● **Document section**
Hong Kong police say their tactics have not changed and they respect the public’s freedoms of expression, speech and assembly, but Dapiran says the protest environment has become “a lot darker”.
Protest is a physical manifestation of Hong Kong’s core values, he says, accusing the government of waging “law-fare” on protesters through the targeted use of laws to suppress dissent.
This campaign includes the legal proceedings to expel six democratically elected lawmakers on the grounds of improper oath taking, and harsh sentences handed out in August 2017 to young activists Joshua Wong Chi-fung, Alex Chow Yong-kang and Nathan Law Kwun-chung for storming a forecourt of the government complex (though these were subsequently quashed on appeal in February 2018).
In January this year, Agnes Chow Ting was disqualified from running in a Legislative Council by-election by a returning officer from the Electoral Affairs Commission on the grounds that her party, Demosisto, had called for “self-determination” for Hong Kong.
In June, Hong Kong Indigenous spokesman and independence advocate Edward Leung Tin-kei was sentenced to six years imprisonment for his part in the Mong Kok riots. The pro-independence Hong Kong National Party, meanwhile, has been given until September 4 to justify its existence or face being banned, based on a recommendation from the Hong Kong police.
The cumulative impact of “law-fare” is that since 2016, protest has been on the decline, is largely confined to single issues, and political dissent has gone underground.
“There is still protest about bus companies or banks, but political protests are diminishing,” says former Occupy protester and University of Hong Kong third-year undergraduate Nicole Yau Lee-man, who feels the government is trying to close doors on protest and dissent.
“That’s why the Hong Kong National Party is now being closed down,” she says, adding that after the umbrella movement she and her friends left the streets and instead turned to campaigning anonymously on social media in opposition to mainland Chinese parallel traders in the northern New Territories. She says some of her peers were still arrested.
“I don’t really do any protesting now. Maybe I see a Facebook site and put a ‘like’ but that’s about the limit of it now. It’s just an echo wall where you share views with like-minded people,” she says.
The sense of diminishing options is a common theme among Yau’s generation of protesters.
“After the disqualification of the Legco councillors, people realised that government could just stop you doing anything constructive and useful,” says filmmaker Nora Lam Tze-wing, who found herself immersed in the radical atmosphere around the umbrella movement as a student reporter. She later directed the critically acclaimed 2017 documentary Lost in the Fumes, tracing the personal and political fortunes of the imprisoned Leung.
“I think the fate of Edward Leung is a metaphor for what happened to passion and social consciousness in Hong Kong,” she says, adding that most of her contemporaries have turned their attention away from politics.
“For me and my peers, a lot of us have moved on,” she says, adding that if the government had been less intransigent in dealing with the umbrella movement, the current political landscape might look very different.

● **Data excerpts**
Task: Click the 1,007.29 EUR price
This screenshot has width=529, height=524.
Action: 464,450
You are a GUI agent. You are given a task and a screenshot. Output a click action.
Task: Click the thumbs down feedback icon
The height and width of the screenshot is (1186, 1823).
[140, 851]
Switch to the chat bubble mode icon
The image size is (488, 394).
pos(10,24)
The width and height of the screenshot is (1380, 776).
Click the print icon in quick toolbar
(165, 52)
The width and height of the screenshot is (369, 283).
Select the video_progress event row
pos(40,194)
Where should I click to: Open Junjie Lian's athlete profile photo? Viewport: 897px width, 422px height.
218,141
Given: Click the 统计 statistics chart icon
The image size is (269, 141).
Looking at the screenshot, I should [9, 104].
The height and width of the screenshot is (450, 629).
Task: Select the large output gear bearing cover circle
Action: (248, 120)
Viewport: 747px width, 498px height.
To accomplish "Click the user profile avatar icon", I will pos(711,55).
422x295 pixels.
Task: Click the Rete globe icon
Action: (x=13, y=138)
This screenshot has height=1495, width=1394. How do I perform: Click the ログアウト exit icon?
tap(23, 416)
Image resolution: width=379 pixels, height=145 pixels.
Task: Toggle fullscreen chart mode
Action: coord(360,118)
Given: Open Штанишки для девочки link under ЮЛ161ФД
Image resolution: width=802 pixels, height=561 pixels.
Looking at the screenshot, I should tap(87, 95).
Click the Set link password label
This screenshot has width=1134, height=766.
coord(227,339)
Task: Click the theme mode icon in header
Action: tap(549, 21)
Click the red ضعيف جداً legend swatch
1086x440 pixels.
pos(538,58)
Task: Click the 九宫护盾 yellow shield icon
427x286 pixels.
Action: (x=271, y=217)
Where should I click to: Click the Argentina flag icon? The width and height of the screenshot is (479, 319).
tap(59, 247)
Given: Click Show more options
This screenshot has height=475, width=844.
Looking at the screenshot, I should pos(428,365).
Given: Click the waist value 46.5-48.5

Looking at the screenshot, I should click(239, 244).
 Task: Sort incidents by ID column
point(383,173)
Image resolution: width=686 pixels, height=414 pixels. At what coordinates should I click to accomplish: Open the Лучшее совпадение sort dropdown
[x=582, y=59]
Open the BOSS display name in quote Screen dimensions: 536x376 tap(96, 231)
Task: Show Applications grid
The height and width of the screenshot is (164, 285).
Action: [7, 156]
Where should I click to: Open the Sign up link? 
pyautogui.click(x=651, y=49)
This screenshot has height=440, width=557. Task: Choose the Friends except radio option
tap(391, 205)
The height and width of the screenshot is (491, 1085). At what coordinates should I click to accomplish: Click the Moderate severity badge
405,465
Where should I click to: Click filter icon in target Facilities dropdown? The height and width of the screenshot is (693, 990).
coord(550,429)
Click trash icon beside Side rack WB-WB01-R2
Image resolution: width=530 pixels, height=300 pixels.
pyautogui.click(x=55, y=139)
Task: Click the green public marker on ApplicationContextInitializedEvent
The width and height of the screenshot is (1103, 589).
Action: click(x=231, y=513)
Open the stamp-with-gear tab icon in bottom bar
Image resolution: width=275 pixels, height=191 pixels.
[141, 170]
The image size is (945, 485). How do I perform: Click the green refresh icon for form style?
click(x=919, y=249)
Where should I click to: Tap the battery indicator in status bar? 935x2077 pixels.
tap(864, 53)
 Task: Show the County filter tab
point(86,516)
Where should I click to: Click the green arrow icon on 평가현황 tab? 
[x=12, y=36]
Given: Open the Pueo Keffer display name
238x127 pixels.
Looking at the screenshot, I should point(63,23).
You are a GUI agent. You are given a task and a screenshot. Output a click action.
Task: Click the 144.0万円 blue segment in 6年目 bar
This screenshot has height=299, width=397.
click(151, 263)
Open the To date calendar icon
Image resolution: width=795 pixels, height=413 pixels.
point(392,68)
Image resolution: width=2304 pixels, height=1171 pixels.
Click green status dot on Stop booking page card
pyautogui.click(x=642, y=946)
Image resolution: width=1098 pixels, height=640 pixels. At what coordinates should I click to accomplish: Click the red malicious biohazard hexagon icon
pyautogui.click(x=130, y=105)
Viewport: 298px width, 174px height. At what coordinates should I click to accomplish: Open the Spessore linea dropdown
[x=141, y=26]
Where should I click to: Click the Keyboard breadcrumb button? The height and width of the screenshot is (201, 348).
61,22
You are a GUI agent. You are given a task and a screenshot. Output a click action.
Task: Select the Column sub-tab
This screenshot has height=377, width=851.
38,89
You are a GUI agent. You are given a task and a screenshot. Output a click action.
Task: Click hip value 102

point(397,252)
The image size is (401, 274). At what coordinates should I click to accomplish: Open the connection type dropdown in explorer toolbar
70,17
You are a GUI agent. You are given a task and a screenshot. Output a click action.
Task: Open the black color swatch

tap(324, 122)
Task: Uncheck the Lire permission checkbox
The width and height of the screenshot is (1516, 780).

● **Exercise task**
Copy the passage on Hong Kong protest from "Protest is a" to "in February 2018).", substituting "legislators" for "lawmakers".

● **Solution to the exercise**
Protest is a physical manifestation of Hong Kong’s core values, he says, accusing the government of waging “law-fare” on protesters through the targeted use of laws to suppress dissent.
This campaign includes the legal proceedings to expel six democratically elected legislators on the grounds of improper oath taking, and harsh sentences handed out in August 2017 to young activists Joshua Wong Chi-fung, Alex Chow Yong-kang and Nathan Law Kwun-chung for storming a forecourt of the government complex (though these were subsequently quashed on appeal in February 2018).